Stored items:

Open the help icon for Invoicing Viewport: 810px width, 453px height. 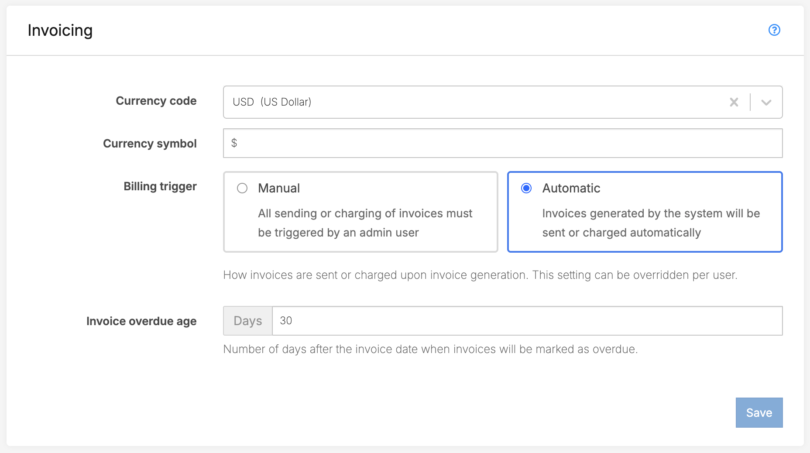tap(774, 30)
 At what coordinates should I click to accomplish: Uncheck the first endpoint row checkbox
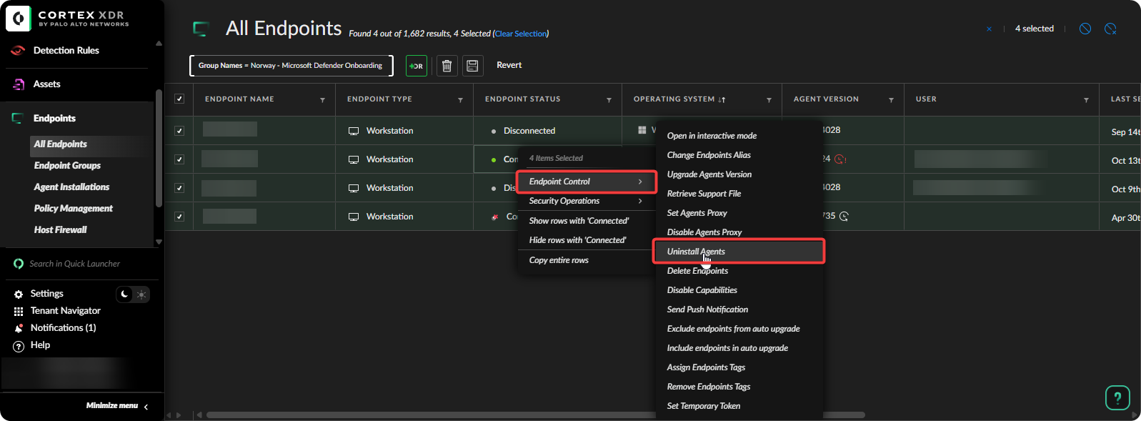(179, 131)
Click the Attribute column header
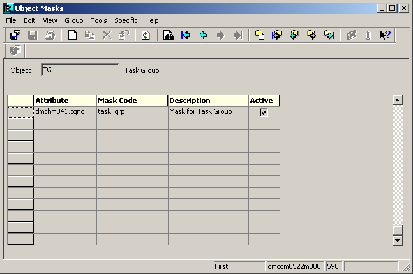Screen dimensions: 413x274 (65, 101)
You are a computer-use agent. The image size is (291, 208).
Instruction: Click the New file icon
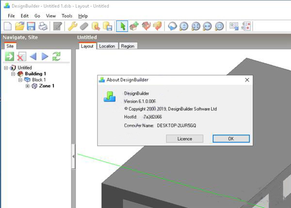tap(8, 26)
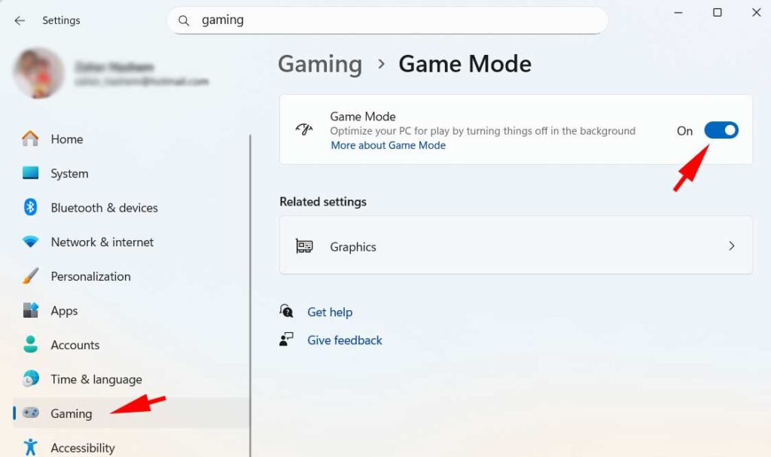Open Accessibility in the sidebar
Image resolution: width=771 pixels, height=457 pixels.
[x=82, y=448]
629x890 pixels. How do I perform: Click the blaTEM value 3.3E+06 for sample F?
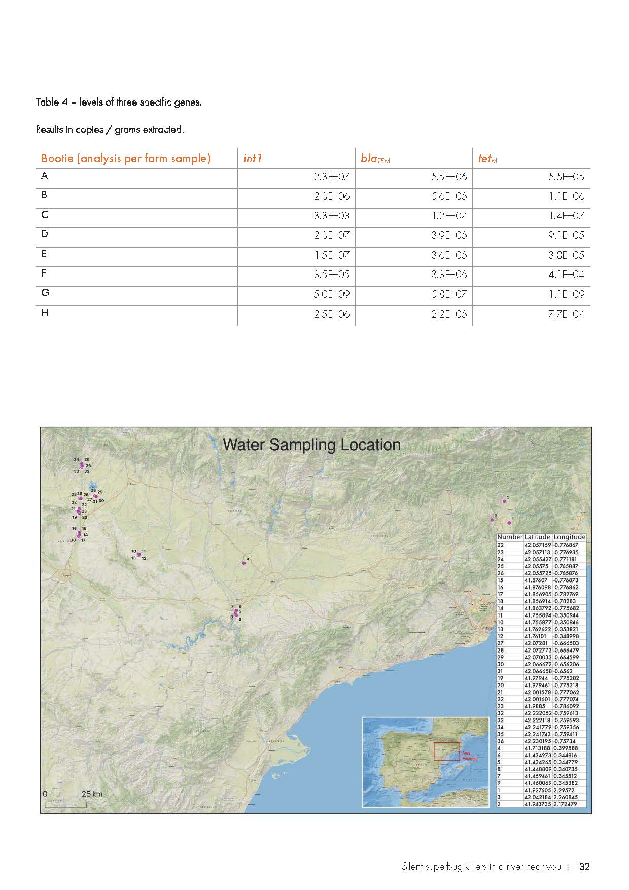tap(449, 275)
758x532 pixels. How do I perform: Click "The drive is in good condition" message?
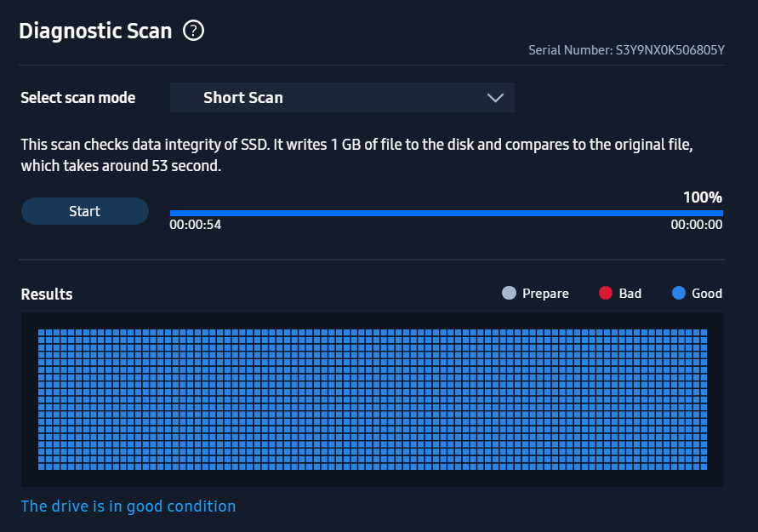(128, 506)
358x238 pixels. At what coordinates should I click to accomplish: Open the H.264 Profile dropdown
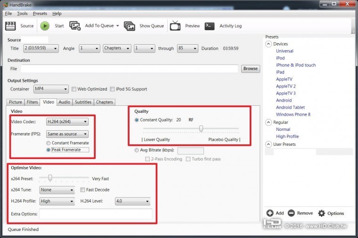point(57,201)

TASK TO COMPLETE: The lines from the one containing "358x238 pixels. At" through the last line of the records are what you should copy, word for word and nothing else, with pictures left out.

RESULT FOR THIS TASK:
358x238 pixels. At what coordinates should I click to accomplish: Open the H.264 Profile dropdown
point(57,201)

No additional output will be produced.